Brett then became CEO, and neither he nor I had ever run an agency or grown a business. It has been a learning experience for both of us at every stage of growth. It has been especially important for us to continually communicate and clarify what each of our roles are in order to avoid overlap and confusion with the team and frustration between us when we end up in the inevitable "mom vs. dad" scenarios. The great thing about our working relationship is that we both want to end up at the right place, and are willing to talk through our differing opinions and perspectives to get there. Our willingness to do this with each other, even in front of our team, sets an example of respect, transparency, vulnerability, and accountability from the top down. My directors know they can push back on my vision and perspective safely. Our team members know they can provide candid feedback about processes, roles, and clients without any fear of backlash.  In fact, it’s known to be a bigger danger to the team if they don’t share their perspectives!
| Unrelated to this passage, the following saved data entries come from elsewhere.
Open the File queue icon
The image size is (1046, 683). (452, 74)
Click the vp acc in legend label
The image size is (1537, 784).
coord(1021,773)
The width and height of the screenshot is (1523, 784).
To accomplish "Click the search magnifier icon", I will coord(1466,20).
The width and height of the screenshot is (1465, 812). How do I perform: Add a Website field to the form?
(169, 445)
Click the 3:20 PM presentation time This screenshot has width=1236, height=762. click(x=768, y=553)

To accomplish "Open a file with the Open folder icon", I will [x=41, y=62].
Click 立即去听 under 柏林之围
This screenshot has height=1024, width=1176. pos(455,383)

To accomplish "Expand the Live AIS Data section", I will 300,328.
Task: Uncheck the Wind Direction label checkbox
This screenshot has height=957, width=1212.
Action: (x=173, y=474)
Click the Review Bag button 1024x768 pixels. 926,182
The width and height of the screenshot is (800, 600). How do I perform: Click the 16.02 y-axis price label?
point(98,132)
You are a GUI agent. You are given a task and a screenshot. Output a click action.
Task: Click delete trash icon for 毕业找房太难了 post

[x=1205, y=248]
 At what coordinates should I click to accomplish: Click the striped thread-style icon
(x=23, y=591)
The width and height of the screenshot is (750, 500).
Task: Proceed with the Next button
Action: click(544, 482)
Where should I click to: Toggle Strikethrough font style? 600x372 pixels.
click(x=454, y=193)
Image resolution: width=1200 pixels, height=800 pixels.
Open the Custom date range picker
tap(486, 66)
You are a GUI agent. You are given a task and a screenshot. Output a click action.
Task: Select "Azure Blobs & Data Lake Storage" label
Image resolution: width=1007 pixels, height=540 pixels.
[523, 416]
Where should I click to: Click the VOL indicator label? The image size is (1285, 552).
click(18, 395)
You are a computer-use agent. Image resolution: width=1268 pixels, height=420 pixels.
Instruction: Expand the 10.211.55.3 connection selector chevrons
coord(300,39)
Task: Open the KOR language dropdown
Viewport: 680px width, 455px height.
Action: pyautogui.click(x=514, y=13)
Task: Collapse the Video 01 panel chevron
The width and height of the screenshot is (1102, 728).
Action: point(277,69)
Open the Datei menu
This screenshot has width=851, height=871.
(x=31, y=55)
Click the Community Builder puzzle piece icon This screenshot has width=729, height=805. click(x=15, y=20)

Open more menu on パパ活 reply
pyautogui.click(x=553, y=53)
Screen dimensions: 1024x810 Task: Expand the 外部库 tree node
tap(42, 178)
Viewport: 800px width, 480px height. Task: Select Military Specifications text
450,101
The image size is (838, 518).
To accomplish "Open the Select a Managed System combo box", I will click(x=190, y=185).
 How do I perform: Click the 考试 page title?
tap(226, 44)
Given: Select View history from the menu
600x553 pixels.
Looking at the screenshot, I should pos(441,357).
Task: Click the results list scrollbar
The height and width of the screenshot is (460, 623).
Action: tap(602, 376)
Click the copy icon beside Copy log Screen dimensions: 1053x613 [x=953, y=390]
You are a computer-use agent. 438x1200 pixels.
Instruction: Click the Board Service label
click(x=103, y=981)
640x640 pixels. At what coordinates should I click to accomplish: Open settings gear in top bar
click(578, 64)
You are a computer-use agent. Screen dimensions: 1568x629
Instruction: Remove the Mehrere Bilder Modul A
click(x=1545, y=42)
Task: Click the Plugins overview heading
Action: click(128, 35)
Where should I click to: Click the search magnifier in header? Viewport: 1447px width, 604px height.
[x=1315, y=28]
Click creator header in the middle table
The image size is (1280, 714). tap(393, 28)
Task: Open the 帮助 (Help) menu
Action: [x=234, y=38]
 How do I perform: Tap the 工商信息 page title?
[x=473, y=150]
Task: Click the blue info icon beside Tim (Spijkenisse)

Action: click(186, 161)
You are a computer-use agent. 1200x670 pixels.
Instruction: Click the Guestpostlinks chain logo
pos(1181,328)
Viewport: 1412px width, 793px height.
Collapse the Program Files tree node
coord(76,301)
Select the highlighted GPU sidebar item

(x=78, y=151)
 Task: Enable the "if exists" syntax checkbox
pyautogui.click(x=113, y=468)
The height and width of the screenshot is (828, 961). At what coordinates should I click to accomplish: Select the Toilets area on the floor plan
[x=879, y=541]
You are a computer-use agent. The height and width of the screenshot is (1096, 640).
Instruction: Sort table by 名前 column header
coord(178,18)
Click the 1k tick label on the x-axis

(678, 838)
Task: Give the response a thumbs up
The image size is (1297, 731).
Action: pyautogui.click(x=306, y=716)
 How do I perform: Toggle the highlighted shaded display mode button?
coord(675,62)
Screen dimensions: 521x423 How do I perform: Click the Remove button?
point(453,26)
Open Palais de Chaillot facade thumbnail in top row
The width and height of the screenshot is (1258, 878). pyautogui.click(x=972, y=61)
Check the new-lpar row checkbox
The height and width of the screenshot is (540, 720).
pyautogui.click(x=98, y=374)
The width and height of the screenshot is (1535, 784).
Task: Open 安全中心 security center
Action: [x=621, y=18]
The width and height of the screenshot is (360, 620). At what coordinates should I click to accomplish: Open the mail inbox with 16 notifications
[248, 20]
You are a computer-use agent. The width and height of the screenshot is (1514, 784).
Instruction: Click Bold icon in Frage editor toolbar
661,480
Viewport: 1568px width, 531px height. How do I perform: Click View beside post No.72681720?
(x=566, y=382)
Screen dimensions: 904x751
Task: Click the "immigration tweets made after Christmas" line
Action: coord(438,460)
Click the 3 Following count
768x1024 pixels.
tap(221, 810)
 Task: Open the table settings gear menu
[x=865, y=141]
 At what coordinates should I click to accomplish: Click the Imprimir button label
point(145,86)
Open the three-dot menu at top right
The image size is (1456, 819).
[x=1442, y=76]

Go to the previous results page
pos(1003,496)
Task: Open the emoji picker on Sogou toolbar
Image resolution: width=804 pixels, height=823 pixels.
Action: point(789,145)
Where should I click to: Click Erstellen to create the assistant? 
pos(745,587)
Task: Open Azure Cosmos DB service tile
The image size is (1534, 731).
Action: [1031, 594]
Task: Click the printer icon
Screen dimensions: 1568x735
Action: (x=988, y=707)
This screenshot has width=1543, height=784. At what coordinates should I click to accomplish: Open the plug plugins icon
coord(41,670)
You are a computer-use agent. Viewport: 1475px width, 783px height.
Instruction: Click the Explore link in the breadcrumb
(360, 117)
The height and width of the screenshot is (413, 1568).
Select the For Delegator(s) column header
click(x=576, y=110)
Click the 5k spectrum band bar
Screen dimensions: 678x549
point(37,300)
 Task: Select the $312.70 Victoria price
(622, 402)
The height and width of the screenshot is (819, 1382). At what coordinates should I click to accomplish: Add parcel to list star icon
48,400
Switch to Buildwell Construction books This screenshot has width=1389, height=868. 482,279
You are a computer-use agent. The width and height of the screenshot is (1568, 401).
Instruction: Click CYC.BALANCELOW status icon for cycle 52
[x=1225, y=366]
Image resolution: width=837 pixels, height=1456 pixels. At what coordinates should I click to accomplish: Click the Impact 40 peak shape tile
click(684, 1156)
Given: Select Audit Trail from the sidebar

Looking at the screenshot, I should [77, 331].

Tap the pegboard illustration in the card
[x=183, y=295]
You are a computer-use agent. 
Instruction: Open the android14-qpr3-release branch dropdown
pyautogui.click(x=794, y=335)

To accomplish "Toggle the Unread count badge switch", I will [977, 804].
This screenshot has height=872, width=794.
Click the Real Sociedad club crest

You can always find people with experience growing a business through an Indeed posting, but our experience in clarifying our leadership and developing new team roles has been more organic than an intentional search, so I can only speak to that. Keep in mind that the statements I made in this post are my own opinions and are based on my personality and the needs of our business and may not be the exact recipe for success that works for you. However, if you are leading with character and candidness, once you have the right people in the right seats, I am confident you will have great success.